Kirk Douglas looking forward to 100th birthday celebrations2nd Dec 16 | Entertainment News
Movie legend Kirk Douglas is getting ready to celebrate his 100th birthday with a bash hosted by his son Michael and daughter-in-law Catherine Zeta-Jones.
The old-timer has no idea what to expect at the party on 9 December (16), when around 200 guests have been invited to mark the occasion.
"About 200 friends and family members will be there, but that's about all I know," he tells Closer Weekly magazine.
"My only job is to stay well and rested so I can show up and be charming. And, of course, give a little extemporaneous speech that I will have practised with my speech therapist, so people will understand me."
The Spartacus star, who suffered a stroke in 1996 which impaired his speech, is also planning a big gift to mark his 100th birthday, explaining he and his wife Anne "always use these happy occasions to give presents to the institutions we support through our foundation".

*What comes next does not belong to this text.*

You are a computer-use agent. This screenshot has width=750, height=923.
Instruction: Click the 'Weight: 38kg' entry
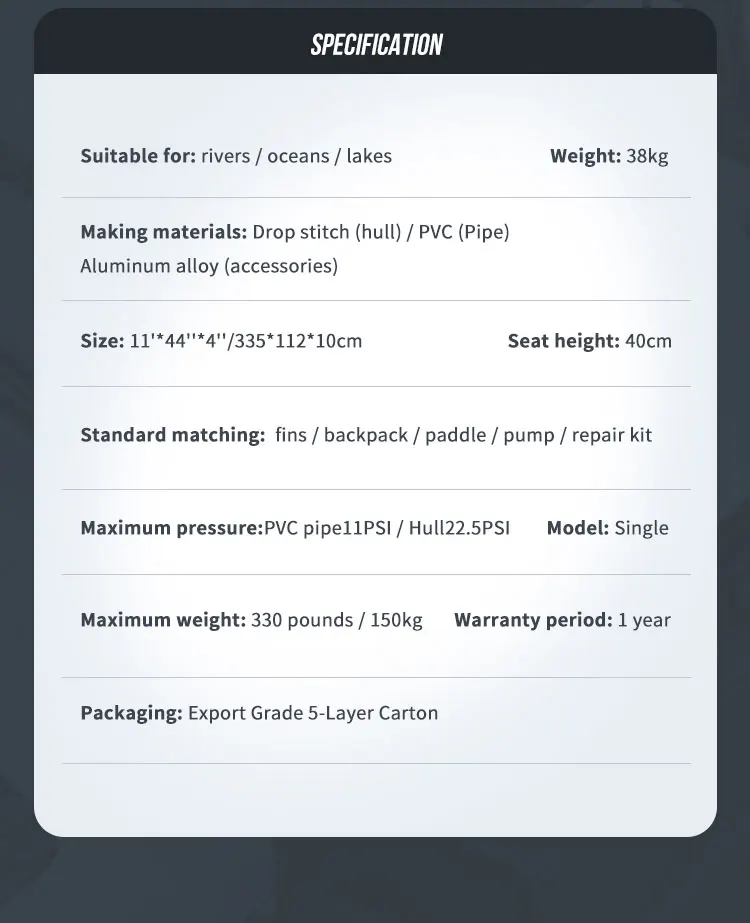[x=609, y=156]
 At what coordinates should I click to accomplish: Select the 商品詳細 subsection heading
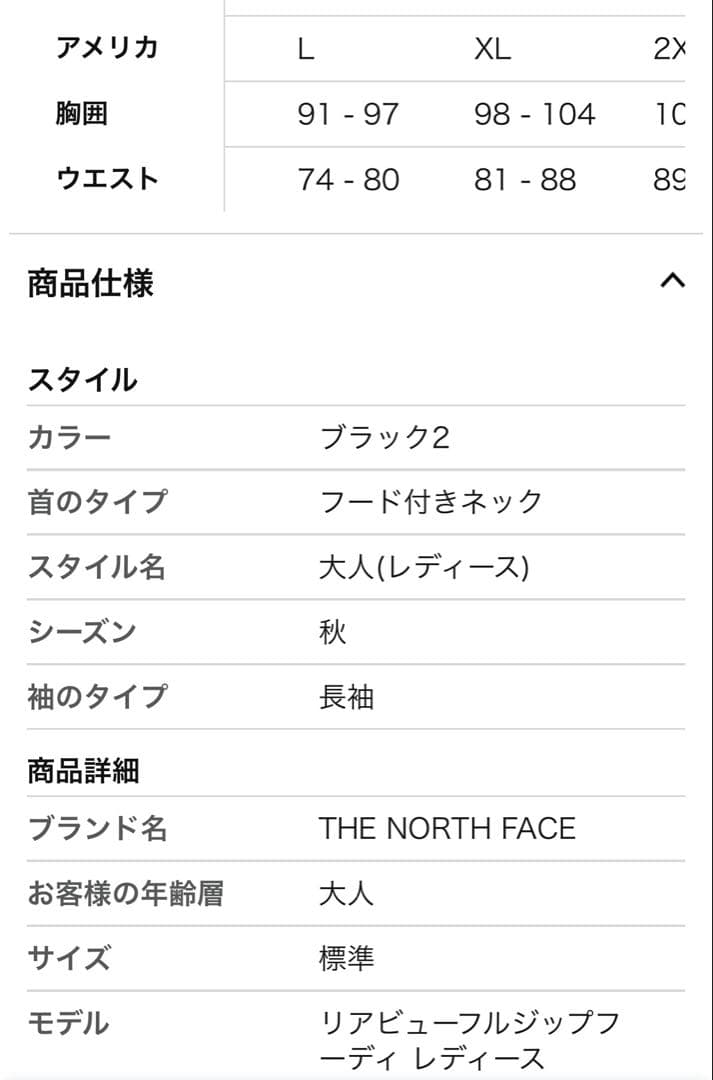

"Giving is a selfish act, I maintain, because it makes you feel so good," he adds.
As for the advice he has for others hoping to ring in their 100s, the acting veteran says, "I am always asked for advice on living a long and healthy life. I don't have any. I do believe, however, that we have a purpose for being here. I was spared after a helicopter crash and a stroke to do more good in the world before I leave it."
And his wife Anne keeps him feeling happy and healthy: "I was lucky enough to find my soulmate 63 years ago, and I believe our wonderful marriage and our nightly 'golden hour' chats have helped me survive all things."
His son Michael recently told U.K. chat show host Jonathan Ross his dad's birthday bash would be one to remember, revealing it's becoming a much bigger event than he had initially planned.
"I'm in charge of planning the party," he said. "I said, 'Let's maybe have an afternoon lunch', but then he doesn't like to watch people eat so we said, 'Let's do a tea', so we're down to a tea and we're just trying to get the details worked out, but it's turning out to be a major function."